レビュー
なぜ部下のやる気が低いのか。なぜ人事評価への不満が多いのか。
本書は「モチベーション」「人事評価」「職場の人間関係」「リーダーシップ」「マーケティング」の5つのテーマを挙げ、職場でありがちな「なぜ」を題材に、50項目を解説している。心理学の観点からの考察に、要約者は人間が持つ「そもそも」の性質に強い魅力を感じた。例えば、モチベーションを向上させる項目では、「そもそも」人間は意味を求める存在であると説明され、評価制度に関する項目では「そもそも」大半の人が自分を平均以上だと考えている調査結果が紹介される。人間全体の傾向を捉えようとする考察は、新しい視点を与えてくれた。
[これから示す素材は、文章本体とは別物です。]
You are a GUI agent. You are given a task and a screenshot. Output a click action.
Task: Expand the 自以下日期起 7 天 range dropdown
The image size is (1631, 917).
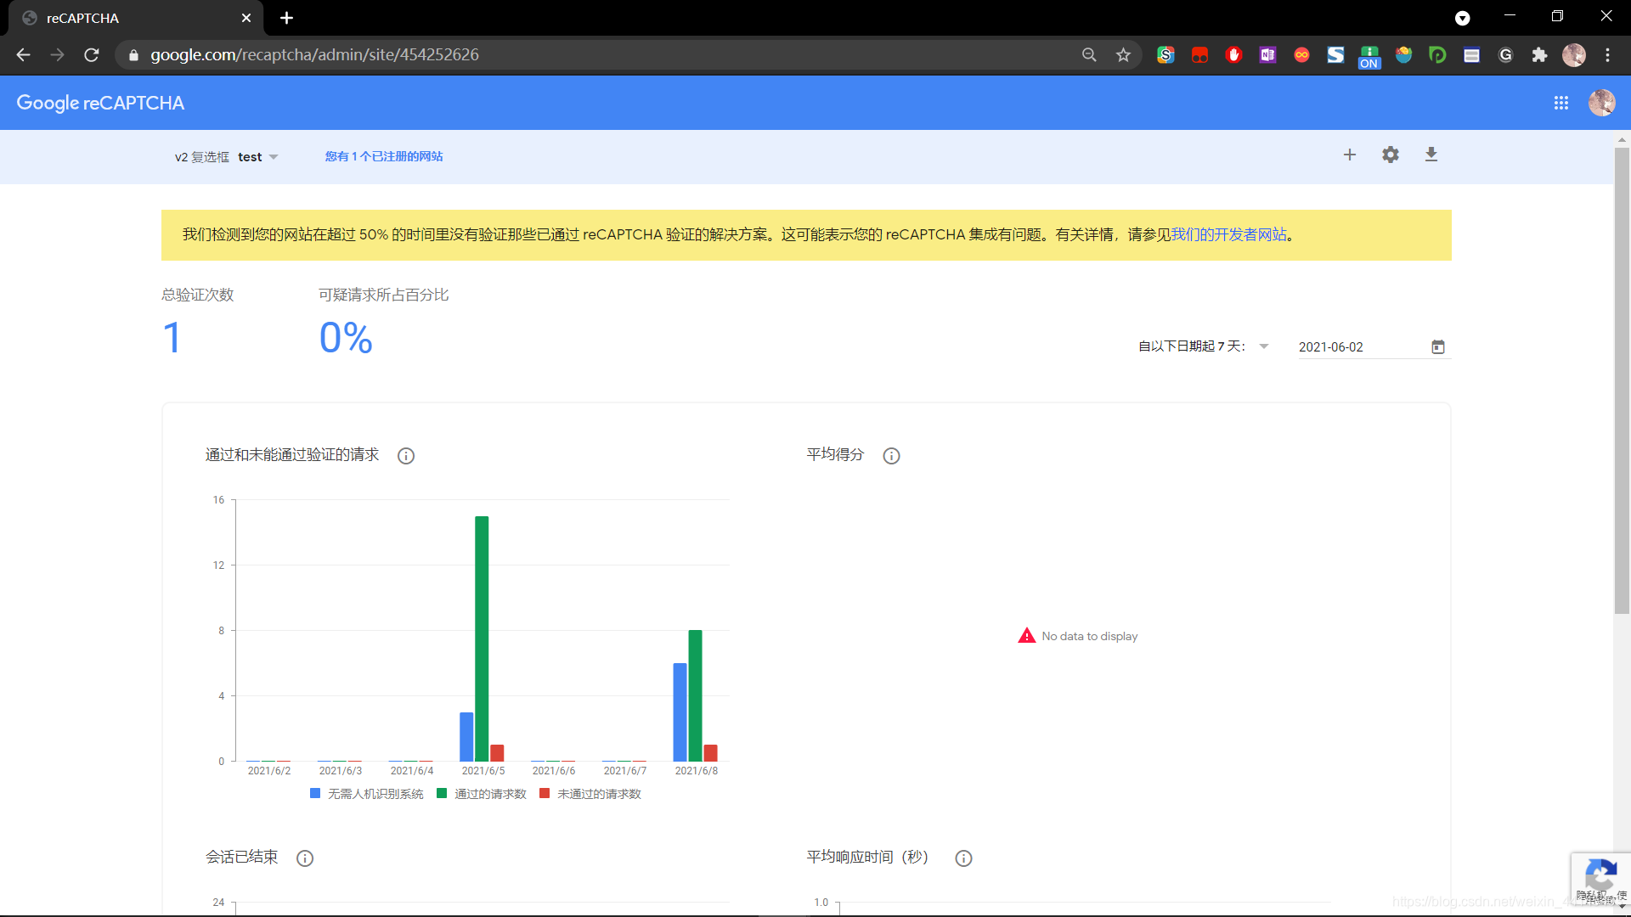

経営者や管理職向けの内容が中心ではあるが、職場の人間関係に悩む従業員にとっても本書は役立つはずだ。心理学を学ぶことは、ビジネスパーソンとしての強みになる。経営学やマーケティングを勉強する人は多くても、心理学を学ぶ人は少ないからだ。「ビジネスは心で動く人間同士がするもの」という著者の教えを信じ、手にとってほしい一冊である。
本書の要点
・精神科医フランクルは、人間はそもそも意味を求める存在だと考えた。
・人間は自分が平均以上と考える傾向がある。だからこそ、人事評価には不満がつきない。
・人間には物事を都合良いように解釈する心理傾向がある。そのため、人の手柄を奪っても平気でいられる人がいる。
・期待する方向に相手が変わっていく「ピグマリオン効果」と呼ばれるものがある。従業員に頑張ってほしいならば、期待を示すことが大切だ。